Cowper speaks of the belief, or rather the vain imagination entertained by multitudes, that a person needed no such change as that of conversion in order to be a Christian. "You think I always believed, and I thought so too; but you were deceived, and so was I. I called myself,' indeed, a Christian; but He who knows my heart knows that I never did a right thing, nor abstained from a wrong one, because I was so; but if I did either, it was under the influence of some other motive." This is a most impressive and searching remark; it goes to the inmost condition of every unchanged heart, the native condition of every heart; and it shews with what profound and thorough a sweep of analysis Cowper had been taught to survey the elements of his own character. He adds, "It is such seeming Christians, such pretending believers, that do most mischief in the cause of its enemies, and furnish the strongest arguments to support their infidelity. Unless profession and conduct go together, the man's life is a lie, and the validity of what he professes is itself called in question. The difference between a Christian and an unbeliever would be so striking, if the treacherous allies of the Church would go over at once to the other side, that I am satisfied religion would be no loser by the bargain."

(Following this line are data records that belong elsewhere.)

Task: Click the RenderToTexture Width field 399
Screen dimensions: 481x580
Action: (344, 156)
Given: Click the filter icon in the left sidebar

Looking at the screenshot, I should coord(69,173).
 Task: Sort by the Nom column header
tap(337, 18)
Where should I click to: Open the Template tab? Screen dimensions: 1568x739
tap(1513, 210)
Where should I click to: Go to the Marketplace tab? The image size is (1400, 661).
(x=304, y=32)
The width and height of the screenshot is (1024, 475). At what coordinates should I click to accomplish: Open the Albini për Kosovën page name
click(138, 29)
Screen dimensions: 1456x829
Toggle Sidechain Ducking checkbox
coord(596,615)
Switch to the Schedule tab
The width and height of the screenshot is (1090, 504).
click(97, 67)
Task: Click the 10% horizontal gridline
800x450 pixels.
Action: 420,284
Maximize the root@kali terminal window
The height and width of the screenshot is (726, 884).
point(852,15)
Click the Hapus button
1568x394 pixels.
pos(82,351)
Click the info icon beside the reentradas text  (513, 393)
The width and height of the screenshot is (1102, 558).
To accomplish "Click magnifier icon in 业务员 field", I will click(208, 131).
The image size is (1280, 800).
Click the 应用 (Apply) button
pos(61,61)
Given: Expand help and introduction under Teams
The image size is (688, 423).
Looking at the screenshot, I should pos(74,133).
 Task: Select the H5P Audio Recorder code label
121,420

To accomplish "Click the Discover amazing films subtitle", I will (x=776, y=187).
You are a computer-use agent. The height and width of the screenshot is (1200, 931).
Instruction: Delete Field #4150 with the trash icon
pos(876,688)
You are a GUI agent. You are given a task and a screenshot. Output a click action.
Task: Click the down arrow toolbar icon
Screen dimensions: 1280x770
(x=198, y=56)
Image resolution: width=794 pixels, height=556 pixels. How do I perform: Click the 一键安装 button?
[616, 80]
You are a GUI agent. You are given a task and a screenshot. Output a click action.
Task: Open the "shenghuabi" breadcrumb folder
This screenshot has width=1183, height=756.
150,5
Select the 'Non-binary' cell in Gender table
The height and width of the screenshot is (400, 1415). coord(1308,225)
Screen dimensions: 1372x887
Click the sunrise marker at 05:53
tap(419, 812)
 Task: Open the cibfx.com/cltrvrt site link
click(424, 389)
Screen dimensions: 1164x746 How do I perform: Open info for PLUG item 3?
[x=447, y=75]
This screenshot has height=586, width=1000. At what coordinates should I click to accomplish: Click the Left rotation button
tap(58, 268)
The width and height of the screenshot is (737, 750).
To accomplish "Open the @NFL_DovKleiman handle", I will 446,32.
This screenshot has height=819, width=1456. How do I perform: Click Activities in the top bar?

In the survey of his case, Cowper rejoiced with gratitude in the providential care with which it pleased God to assign his treatment, not to any London physician, but to a man so affectionate and experienced as Dr Cotton. "I was not only treated by him with the greatest tenderness while I was ill, and attended with the utmost diligence, but when my reason was restored to me, and I had so much need of a religious friend to converse with, to

COWPER'S SURVEY OF HIS OWN CASE.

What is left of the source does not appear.